> _Brief_
Copy out the lines of the material verbatim, from the line containing "Task: Close the Transfers tab with its X icon" through the line containing "pyautogui.click(x=886, y=367)".

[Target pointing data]

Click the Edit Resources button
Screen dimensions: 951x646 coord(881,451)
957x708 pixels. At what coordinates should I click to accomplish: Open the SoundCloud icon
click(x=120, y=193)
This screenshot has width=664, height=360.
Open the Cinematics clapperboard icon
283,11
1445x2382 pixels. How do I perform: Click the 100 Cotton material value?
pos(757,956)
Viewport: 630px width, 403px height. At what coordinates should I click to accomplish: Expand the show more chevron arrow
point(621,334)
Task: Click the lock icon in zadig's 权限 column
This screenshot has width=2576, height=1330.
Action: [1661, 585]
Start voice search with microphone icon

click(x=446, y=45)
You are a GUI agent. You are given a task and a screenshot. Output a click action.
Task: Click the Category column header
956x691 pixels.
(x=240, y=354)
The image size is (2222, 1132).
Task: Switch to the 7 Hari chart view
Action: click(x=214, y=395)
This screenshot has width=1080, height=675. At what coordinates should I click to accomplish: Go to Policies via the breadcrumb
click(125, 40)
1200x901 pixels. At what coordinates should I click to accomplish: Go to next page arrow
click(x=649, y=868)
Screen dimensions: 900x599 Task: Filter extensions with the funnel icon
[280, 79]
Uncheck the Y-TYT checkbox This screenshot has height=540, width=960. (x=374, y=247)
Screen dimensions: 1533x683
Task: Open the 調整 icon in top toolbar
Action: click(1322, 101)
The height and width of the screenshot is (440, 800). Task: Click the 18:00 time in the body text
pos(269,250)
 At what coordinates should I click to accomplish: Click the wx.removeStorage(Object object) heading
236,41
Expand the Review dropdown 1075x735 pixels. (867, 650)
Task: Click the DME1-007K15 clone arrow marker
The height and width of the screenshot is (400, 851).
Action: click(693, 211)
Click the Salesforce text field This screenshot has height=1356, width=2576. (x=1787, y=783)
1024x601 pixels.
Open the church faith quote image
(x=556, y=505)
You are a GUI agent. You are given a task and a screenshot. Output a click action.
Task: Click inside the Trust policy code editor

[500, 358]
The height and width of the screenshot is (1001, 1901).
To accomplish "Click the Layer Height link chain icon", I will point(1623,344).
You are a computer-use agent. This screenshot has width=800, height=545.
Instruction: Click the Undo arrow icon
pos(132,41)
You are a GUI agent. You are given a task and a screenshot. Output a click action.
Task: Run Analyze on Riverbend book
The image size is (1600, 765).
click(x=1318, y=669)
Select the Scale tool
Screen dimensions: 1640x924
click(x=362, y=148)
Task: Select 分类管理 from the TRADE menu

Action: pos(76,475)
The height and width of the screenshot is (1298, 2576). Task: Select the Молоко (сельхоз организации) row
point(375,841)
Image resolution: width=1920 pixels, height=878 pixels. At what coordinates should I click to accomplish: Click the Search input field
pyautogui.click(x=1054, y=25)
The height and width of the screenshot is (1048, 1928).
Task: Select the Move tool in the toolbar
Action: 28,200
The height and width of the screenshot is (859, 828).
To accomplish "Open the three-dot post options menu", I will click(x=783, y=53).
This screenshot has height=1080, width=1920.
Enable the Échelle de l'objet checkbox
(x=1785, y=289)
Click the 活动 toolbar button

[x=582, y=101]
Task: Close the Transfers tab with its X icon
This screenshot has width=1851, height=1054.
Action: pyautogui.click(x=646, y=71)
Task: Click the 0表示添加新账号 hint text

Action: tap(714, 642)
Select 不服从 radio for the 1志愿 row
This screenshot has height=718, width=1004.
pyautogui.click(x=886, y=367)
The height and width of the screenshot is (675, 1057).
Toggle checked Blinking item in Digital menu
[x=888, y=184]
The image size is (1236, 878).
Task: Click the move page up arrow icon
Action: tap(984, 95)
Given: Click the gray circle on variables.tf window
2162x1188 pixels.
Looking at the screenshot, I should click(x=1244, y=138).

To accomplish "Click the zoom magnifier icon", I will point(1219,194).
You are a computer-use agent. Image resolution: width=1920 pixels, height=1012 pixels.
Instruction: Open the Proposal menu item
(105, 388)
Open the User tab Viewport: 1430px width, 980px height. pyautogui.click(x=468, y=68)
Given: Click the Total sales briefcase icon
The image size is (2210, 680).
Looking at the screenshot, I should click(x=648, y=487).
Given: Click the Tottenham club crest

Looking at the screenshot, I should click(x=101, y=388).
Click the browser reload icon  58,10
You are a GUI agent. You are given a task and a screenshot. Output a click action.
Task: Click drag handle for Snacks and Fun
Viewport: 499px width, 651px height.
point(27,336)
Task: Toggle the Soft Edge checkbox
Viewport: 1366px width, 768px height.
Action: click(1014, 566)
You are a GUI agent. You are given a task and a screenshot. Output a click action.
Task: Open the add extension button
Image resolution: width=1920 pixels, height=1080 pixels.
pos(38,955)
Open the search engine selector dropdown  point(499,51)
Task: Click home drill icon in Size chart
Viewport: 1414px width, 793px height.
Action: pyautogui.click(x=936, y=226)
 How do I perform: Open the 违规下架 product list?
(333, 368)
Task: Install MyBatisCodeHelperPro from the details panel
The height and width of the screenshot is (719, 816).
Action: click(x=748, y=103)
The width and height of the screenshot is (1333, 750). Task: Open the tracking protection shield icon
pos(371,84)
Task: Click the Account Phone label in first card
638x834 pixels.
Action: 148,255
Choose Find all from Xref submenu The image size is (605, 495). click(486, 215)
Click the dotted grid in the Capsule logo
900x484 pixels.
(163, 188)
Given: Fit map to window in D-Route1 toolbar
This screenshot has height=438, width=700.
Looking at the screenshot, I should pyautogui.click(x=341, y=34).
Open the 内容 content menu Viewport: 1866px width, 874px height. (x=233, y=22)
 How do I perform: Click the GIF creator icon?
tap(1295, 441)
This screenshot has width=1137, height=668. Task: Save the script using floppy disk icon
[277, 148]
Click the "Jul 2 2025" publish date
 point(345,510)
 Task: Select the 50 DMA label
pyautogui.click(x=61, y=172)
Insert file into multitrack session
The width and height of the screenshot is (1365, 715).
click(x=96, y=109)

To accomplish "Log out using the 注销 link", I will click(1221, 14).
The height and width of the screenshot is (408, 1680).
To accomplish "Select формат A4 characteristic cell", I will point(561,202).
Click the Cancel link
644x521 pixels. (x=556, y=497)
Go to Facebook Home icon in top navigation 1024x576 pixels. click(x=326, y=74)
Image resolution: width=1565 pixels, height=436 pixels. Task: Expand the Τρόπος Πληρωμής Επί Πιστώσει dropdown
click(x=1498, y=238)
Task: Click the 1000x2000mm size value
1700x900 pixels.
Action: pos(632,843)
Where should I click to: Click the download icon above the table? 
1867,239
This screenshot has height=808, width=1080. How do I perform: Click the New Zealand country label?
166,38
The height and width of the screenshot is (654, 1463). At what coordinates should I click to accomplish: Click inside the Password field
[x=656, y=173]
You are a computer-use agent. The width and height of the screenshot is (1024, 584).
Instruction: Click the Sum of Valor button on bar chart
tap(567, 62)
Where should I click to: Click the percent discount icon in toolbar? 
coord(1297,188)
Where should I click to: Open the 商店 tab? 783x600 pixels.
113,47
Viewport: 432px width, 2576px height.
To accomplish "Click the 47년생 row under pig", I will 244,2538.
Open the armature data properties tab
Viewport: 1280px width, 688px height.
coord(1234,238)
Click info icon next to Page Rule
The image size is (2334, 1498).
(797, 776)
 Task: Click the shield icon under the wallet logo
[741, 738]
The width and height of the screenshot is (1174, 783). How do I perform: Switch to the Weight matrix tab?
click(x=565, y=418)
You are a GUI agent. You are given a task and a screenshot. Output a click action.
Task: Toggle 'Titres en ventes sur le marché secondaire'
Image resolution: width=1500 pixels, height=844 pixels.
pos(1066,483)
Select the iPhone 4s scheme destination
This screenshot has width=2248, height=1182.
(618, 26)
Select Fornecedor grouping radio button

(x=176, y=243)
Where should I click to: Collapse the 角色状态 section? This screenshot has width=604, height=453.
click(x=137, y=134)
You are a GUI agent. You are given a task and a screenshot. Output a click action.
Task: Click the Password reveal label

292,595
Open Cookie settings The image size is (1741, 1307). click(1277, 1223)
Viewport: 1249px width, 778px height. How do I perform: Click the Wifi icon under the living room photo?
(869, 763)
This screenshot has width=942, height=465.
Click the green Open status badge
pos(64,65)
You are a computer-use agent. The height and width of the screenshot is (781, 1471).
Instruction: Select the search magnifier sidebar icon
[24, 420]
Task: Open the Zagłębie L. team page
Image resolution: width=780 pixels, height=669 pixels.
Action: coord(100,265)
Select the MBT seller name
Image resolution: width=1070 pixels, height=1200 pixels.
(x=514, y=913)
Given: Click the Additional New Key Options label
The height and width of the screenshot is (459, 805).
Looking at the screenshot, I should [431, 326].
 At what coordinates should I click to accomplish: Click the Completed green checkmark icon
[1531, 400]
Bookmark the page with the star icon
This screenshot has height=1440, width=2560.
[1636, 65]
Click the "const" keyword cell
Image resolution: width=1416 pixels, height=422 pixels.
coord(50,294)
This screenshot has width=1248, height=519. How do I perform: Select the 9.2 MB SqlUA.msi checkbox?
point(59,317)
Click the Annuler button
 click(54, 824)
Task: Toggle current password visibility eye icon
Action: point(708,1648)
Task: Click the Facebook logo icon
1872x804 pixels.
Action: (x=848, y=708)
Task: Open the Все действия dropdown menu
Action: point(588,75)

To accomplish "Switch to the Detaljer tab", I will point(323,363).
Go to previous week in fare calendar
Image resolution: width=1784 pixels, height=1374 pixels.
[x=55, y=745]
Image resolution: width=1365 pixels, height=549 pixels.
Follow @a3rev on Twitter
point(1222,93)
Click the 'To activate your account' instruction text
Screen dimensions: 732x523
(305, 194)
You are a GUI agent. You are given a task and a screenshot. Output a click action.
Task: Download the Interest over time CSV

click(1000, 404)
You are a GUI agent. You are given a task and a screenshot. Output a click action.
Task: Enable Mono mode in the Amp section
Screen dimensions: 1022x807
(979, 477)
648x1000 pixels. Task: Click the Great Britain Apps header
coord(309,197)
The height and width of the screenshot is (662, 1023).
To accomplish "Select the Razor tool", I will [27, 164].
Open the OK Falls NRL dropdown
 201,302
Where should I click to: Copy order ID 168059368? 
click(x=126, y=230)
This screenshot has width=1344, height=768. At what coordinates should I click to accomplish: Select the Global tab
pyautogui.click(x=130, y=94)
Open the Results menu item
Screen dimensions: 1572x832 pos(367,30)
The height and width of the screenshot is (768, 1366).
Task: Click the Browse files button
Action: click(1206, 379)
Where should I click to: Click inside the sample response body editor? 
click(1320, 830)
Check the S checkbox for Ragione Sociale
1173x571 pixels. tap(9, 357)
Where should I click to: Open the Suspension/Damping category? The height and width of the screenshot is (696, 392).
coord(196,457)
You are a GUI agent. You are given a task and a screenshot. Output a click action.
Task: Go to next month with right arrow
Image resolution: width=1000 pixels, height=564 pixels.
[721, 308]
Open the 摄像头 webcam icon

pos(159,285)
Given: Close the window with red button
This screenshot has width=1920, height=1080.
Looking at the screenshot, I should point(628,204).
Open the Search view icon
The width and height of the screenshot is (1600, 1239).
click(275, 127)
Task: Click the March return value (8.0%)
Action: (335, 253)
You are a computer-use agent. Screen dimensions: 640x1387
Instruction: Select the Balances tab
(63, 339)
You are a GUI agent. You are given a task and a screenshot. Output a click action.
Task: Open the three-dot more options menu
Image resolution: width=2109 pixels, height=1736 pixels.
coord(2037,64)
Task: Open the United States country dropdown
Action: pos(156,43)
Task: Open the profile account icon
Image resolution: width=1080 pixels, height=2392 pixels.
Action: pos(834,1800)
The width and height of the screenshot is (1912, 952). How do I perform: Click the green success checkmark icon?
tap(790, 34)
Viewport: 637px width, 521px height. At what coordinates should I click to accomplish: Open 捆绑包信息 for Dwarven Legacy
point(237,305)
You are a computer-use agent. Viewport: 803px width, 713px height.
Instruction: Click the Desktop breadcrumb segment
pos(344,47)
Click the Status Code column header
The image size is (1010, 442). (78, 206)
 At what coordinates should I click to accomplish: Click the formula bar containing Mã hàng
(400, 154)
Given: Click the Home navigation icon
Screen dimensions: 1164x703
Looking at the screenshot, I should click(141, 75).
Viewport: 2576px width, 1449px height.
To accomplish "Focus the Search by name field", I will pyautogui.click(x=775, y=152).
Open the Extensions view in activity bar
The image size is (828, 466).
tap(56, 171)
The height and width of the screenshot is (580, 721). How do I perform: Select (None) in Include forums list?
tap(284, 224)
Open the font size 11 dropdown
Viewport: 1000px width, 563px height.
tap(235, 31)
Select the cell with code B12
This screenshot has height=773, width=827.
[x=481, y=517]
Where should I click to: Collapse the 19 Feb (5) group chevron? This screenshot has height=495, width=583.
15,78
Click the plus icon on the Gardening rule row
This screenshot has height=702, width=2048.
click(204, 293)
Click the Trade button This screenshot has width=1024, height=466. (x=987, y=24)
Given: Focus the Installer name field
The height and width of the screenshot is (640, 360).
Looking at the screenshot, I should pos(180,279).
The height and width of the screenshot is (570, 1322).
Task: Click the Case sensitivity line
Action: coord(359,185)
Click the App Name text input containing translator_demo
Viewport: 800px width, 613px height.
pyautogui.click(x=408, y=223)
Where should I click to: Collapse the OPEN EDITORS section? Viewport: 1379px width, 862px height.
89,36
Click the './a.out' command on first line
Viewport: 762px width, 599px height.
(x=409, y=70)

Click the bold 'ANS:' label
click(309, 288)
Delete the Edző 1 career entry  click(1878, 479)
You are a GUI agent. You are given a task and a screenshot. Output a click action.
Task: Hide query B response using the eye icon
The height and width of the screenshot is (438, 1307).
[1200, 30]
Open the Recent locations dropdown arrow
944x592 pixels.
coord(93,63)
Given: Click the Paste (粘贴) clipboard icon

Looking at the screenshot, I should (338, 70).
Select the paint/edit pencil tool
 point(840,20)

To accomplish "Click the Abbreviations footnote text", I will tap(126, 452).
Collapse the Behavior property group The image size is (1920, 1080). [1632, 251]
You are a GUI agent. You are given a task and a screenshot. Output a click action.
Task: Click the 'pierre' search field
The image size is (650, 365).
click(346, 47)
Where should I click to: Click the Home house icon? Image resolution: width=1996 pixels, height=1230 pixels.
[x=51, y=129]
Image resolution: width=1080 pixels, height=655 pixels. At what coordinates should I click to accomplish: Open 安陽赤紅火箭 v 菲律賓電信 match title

> _Task output_
Task: Close the Transfers tab with its X icon
This screenshot has width=1851, height=1054.
Action: pyautogui.click(x=646, y=71)
Task: Click the 0表示添加新账号 hint text

Action: tap(714, 642)
Select 不服从 radio for the 1志愿 row
This screenshot has height=718, width=1004.
pyautogui.click(x=886, y=367)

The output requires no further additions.